本发明公开了一种免疫检测方法和系统,属于纳米材料测试领域。方法包括:使入射光在交流磁场激励下的功能性磁纳米粒子免疫检定试剂中进行多次反射;将多次反射后的出射光转化为电压信号,并提取免疫检定试剂对应的磁光信号;将免疫检定试剂与待测溶液混合,使入射光在交流磁场激励下的混合溶液中进行多次反射;将多次反射后的出射光转化为电压信号,并提取混合溶液对应的磁光信号;当免疫检定试剂对应的磁光信号与混合溶液对应的磁光信号的差异程度超过预设的阈值时,判定待测溶液中含有目标待测分子。本发明能提高待测分子的检测浓度下限,提高免疫检测的精度和灵敏度;具有免洗的便利性,较现有磁光免疫检测方法操作简单。

Description

一种免疫检测方法和系统
技术领域
本发明属于纳米材料测试技术领域,更具体地,涉及一种免疫检测方法和系统。
背景技术
免疫检测使用多种标记来测定抗体或抗原。最常用的方法是酶联免疫吸附测定、放射免疫测定和实时定律聚合酶链反应。最近,磁免疫测定受到了关注。磁纳米粒子由于其独特的磁学性质,可用作免疫检测中的被测物标记。利用磁纳米粒子的磁性,可以对与其相互作用的待测分子的检测特征进行表征。目前被广泛研究的磁相关量有磁弛豫、剩余磁化强度、交流磁化率、饱和磁化强度以及布朗弛豫时间等。在溶液中利用特异功能团可以将待测分子和磁纳米粒子绑定在一起,会改变磁纳米粒子的磁信息。由传感器测量得到的磁纳米粒子磁化响应的变化,与待测分子的浓度相关。
光学测量方法具有非接触性、高灵敏度和高精度等突出的优点。磁光效应是一种能够测量磁纳米粒子磁信息的新方法。对磁流体施加磁场,磁纳米粒子将沿着磁场方向聚集成链状的团簇,从而显示出各向异性的特性。光在被磁化的磁流体中传播,会产生一系列磁光效应,导致磁光响应信号发生变化。磁光响应信号的强度,与磁流体的浓度信息相关,因此通过检测磁光效应强度能够实现免疫检测。

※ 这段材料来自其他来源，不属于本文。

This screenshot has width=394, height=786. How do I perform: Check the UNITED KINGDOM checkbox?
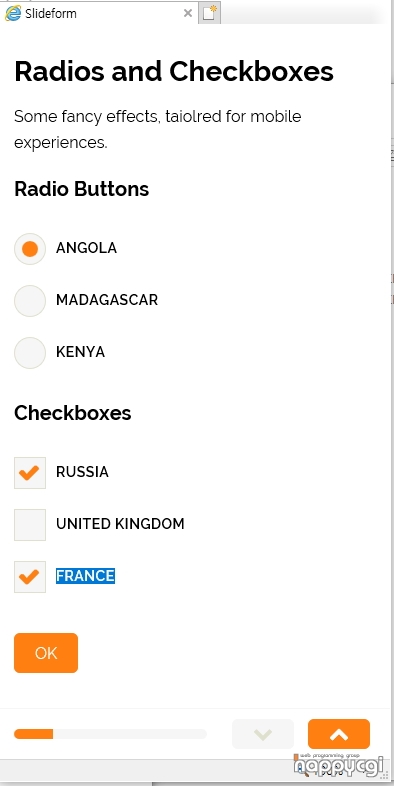click(30, 525)
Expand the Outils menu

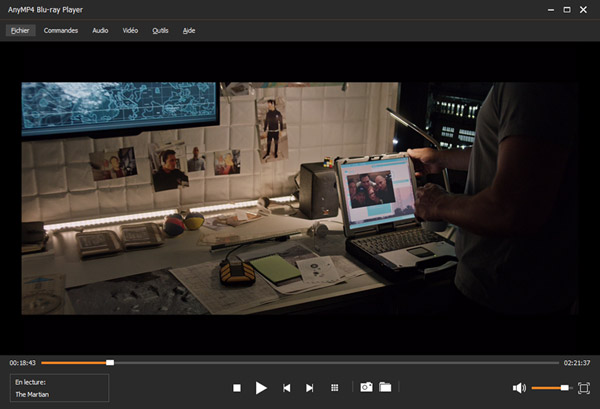pos(160,30)
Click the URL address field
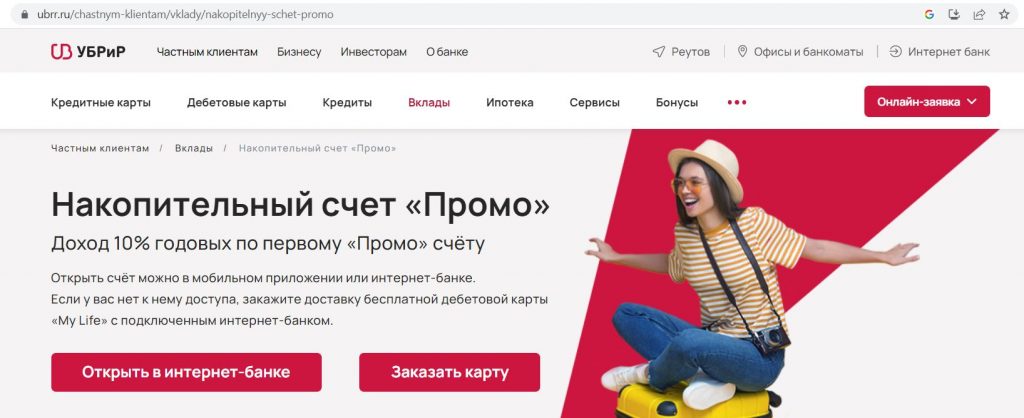 [457, 14]
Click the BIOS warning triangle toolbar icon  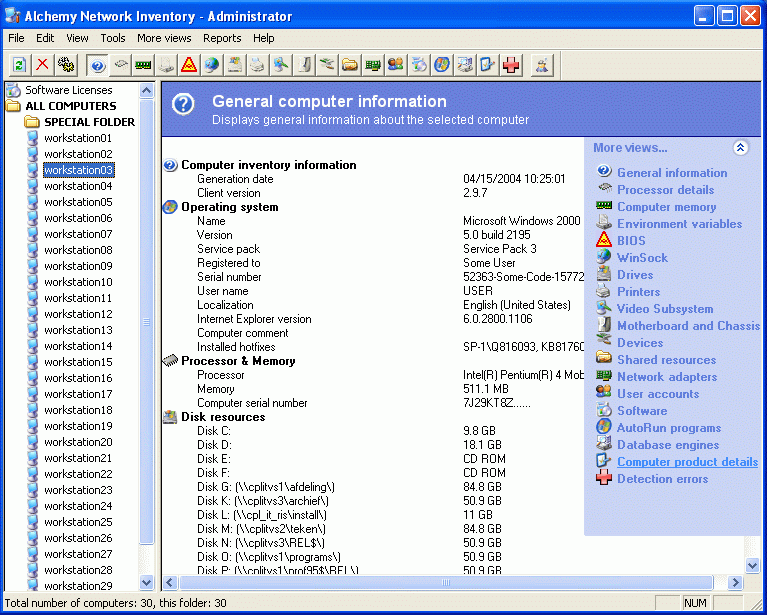188,65
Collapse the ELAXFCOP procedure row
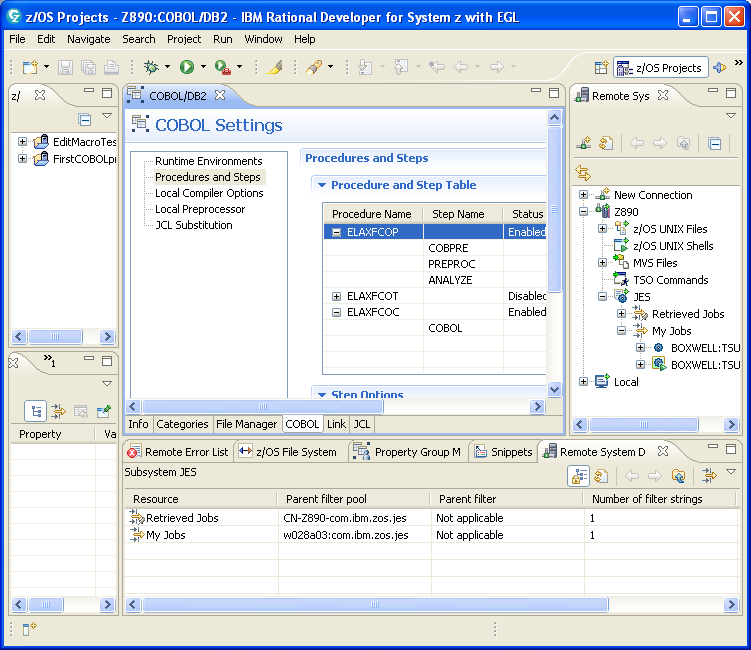 click(337, 232)
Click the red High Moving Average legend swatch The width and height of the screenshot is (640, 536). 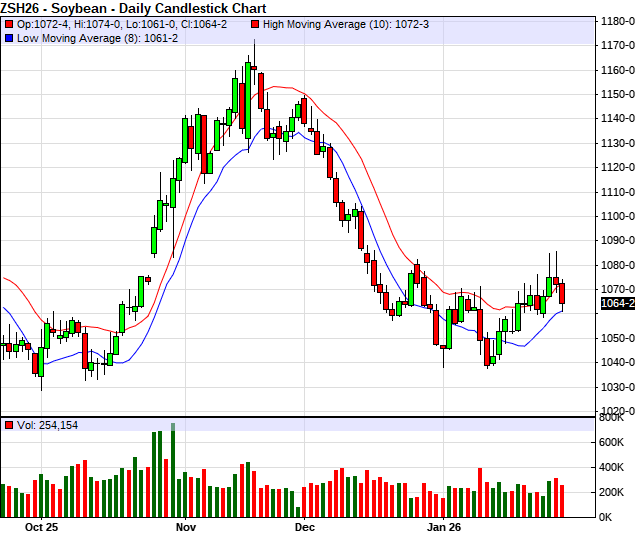(x=256, y=23)
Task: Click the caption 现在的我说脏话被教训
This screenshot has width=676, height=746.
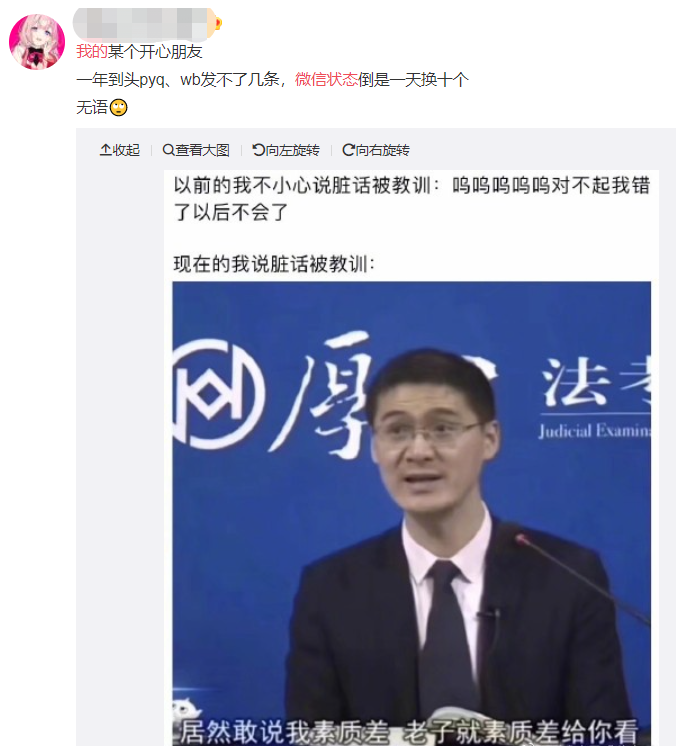Action: (x=274, y=264)
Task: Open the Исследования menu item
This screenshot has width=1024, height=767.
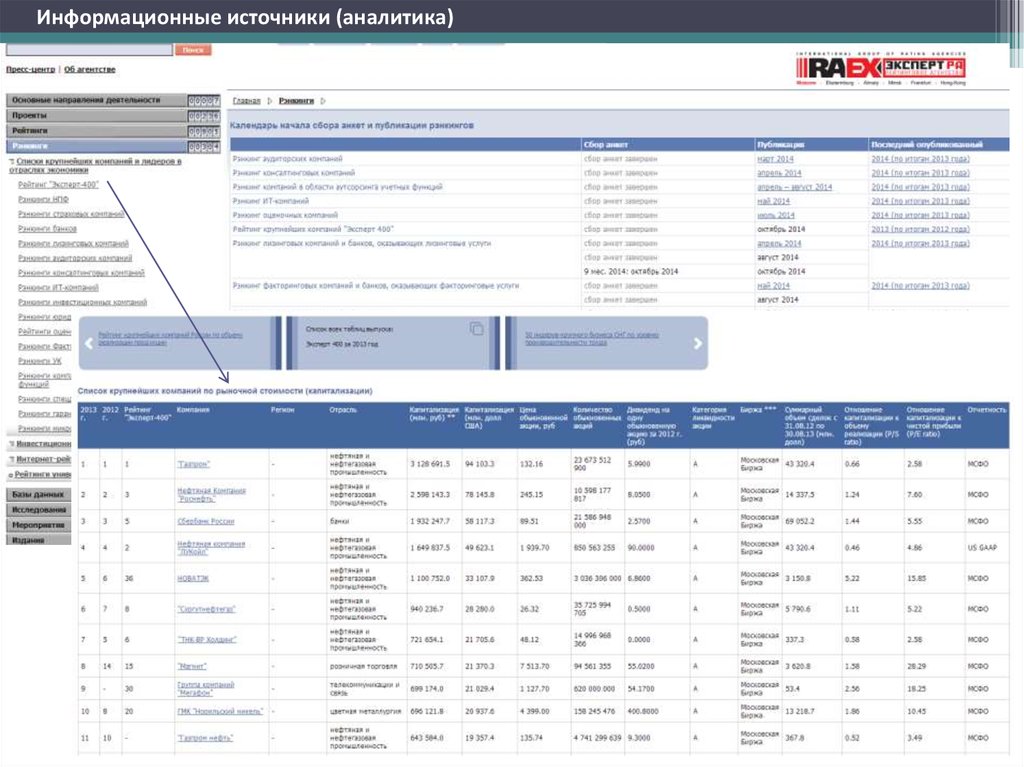Action: click(x=38, y=510)
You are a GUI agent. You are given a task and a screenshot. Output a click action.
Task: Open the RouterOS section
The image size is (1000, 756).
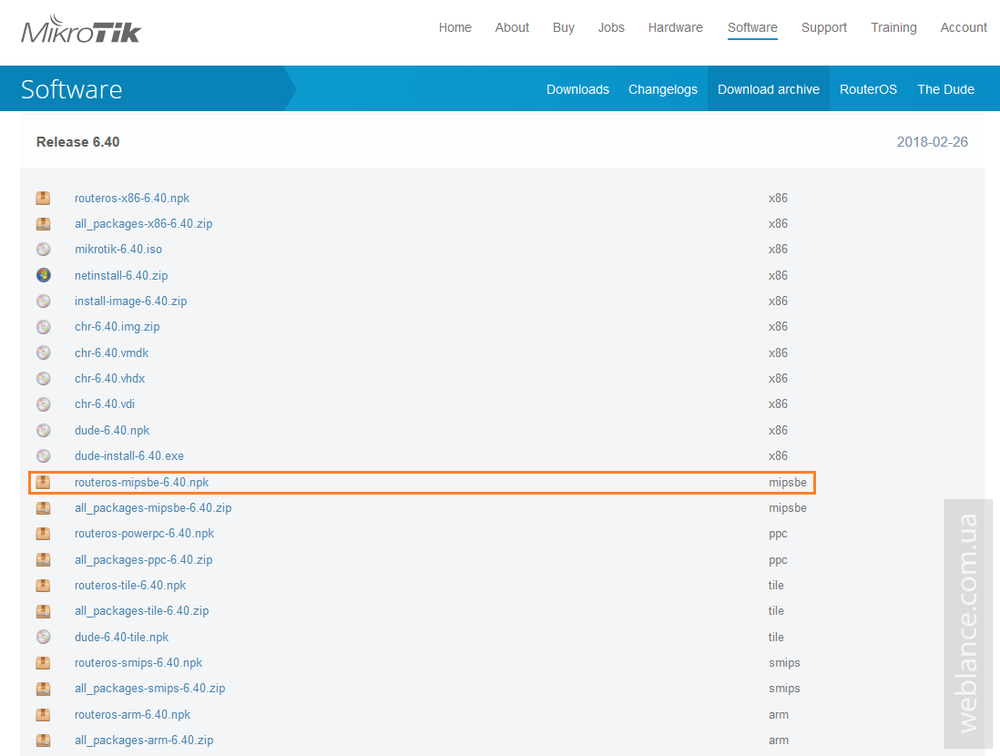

目前普遍使用的磁光免疫检测方法有磁性荧光纳米探针检测、磁微粒化学发光免疫分析法。磁性荧光纳米探针检测中未结合的荧光量子点会产生一定的荧光强度,干扰结合物的检测,需要进行磁场分离。磁微粒化学发光免疫分析法需要在抗原抗体反应结束后,进行清洗,以去除未结合到免疫复合物的物质。洗涤过程会使被标记的待测物减少,导致检测限提高。
发明内容
针对现有技术的以上缺陷或改进需求,本发明提供了一种免疫检测方法和系统,其目的在于提高待检测分子的浓度下限,实现更高精度和灵敏度的磁光免疫检测。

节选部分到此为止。